**SOURCE DOCUMENT**

□ □ □ □ □ □ □

If I have no contact whatsoever with God in my life, then I cannot
see in the other anything more than the other, and I am incapable
of seeing in him the image of God. But if in my life I fail completely
to heed others, solely out of a desire to be “devout”
and to perform my “religious duties”, then my relationship
with God will also grow arid. It becomes merely “proper”,
but loveless. Only my readiness to encounter my neighbour and
to show him love makes me sensitive to God as well. Only if I
serve my neighbour can my eyes be opened to what God does for
me and how much he loves me. The saints—consider the example
of Blessed Teresa of Calcutta—constantly renewed their capacity
for love of neighbour from their encounter with the Eucharistic
Lord, and conversely this encounter acquired its real- ism and
depth in their service to others. Love of God and love of neighbour
are thus inseparable, they form a single commandment. But both
live from the love of God who has loved us first. No longer is
it a question, then, of a “commandment” imposed from
without and calling for the impossible, but rather of a freely-bestowed
experience of love from within, a love which by its very nature
must then be shared with others. Love grows through love. Love
is “divine” because it comes from God and unites us
to God; through this unifying process it makes us a “we”
which transcends our divisions and makes us one, until in the
end God is “all in all” (1 Cor 15:28).
PART
II
CARITAS
THE PRACTICE OF LOVE
BY THE CHURCH
AS A “COMMUNITY OF LOVE”
The Church's charitable activity as a manifestation of Trinitarian
love
19. “If you see charity, you see the Trinity”, wrote
Saint Augustine.[11] In the foregoing reflections, we have been
able to focus our attention on the Pierced one (cf. Jn 19:37,
Zech 12:10), recognizing the plan of the Father who, moved by
love (cf. Jn 3:16), sent his only-begotten Son into the world
to redeem man. By dying on the Cross—as Saint John tells
us—Jesus “gave up his Spirit” (Jn 19:30), anticipating
the gift of the Holy Spirit that he would make after his Resurrection
(cf. Jn 20:22). This was to fulfil the promise of “rivers
of living water” that would flow out of the hearts of believers,
through the outpouring of the Spirit (cf. Jn 7:38-39). The Spirit,
in fact, is that interior power which harmonizes their hearts
with Christ's heart and moves them to love their brethren as Christ
loved them, when he bent down to wash the feet of the disciples
(cf. Jn 13:1-13) and above all when he gave his life for us (cf.
Jn 13:1, 15:13).

□ □ □ □ □ □ □

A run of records
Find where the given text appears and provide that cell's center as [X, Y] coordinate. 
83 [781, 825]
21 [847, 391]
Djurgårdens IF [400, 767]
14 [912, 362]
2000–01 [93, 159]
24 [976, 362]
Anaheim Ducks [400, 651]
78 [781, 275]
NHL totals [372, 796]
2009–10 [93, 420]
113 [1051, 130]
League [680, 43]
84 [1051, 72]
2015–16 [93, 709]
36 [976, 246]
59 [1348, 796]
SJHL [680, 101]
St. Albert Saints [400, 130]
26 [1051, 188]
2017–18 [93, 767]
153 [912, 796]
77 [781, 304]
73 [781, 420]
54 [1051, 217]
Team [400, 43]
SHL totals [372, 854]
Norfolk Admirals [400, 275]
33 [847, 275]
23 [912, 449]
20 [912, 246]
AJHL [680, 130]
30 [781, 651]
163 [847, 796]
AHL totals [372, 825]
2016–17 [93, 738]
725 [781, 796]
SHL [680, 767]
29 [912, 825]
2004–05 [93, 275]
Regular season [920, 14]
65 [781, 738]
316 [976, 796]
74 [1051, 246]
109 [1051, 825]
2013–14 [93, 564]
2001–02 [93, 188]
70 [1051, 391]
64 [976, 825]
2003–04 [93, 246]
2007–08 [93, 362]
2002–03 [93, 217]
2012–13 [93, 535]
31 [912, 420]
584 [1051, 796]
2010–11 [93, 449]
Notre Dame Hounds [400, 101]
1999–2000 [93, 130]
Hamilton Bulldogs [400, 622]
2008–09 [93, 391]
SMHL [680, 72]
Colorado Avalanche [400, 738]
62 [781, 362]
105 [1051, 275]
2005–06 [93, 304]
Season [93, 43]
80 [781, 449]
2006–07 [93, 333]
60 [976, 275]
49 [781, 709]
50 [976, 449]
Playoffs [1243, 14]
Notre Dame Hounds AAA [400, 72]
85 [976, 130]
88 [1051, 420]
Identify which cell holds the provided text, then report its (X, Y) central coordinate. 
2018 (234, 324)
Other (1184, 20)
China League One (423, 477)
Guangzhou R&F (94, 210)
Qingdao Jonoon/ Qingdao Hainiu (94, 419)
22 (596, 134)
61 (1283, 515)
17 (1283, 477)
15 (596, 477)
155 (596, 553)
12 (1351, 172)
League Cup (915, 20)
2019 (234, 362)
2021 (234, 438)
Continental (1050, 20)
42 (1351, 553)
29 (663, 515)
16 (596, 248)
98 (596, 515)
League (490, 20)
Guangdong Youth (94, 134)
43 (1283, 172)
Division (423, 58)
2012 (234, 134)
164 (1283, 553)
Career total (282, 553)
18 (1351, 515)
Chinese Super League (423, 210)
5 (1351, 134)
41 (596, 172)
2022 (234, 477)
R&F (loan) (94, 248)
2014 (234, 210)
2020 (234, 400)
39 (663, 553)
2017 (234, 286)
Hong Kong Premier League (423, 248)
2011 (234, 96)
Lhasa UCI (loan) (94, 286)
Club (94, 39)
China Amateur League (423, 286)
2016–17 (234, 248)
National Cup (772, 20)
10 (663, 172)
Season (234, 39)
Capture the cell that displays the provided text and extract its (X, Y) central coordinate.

□ □ □ □ □ □ □

**SET OF TASKS**
(A) Using the text on love of God and neighbor, decide whether each statement agrees with it: (i) love of God and love of neighbor form a single commandment; (ii) Jesus gave up his Spirit after his Resurrection; (iii) Saint Augustine is credited with the words "If you see charity, you see the Trinity". For each, answer yes or no and quote the words of the text that settle it.
(B) Write the next paragraph of the text on love of God and neighbor, beginning after its final sentence.

**ANSWERS PROVIDED**
(A)
(i) Yes: "Love of God and love of neighbour are thus inseparable, they form a single commandment."
(ii) No: "By dying on the Cross—as Saint John tells us—Jesus “gave up his Spirit”"
(iii) Yes: "“If you see charity, you see the Trinity”, wrote Saint Augustine."

(B)
The Spirit is also the energy which transforms the heart of the
ecclesial community, so that it becomes a witness before the world
to the love of the Father, who wishes to make humanity a single
family in his Son. The entire activity of the Church is an expression
of a love that seeks the integral good of man: it seeks his evangelization
through Word and Sacrament, an undertaking that is often heroic
in the way it is acted out in history; and it seeks to promote
man in the various arenas of life and human activity. Love is
therefore the service that the Church carries out in order to
attend constantly to man's sufferings and his needs, including
material needs. And this is the aspect, this service of charity,
on which I want to focus in the second part of the Encyclical.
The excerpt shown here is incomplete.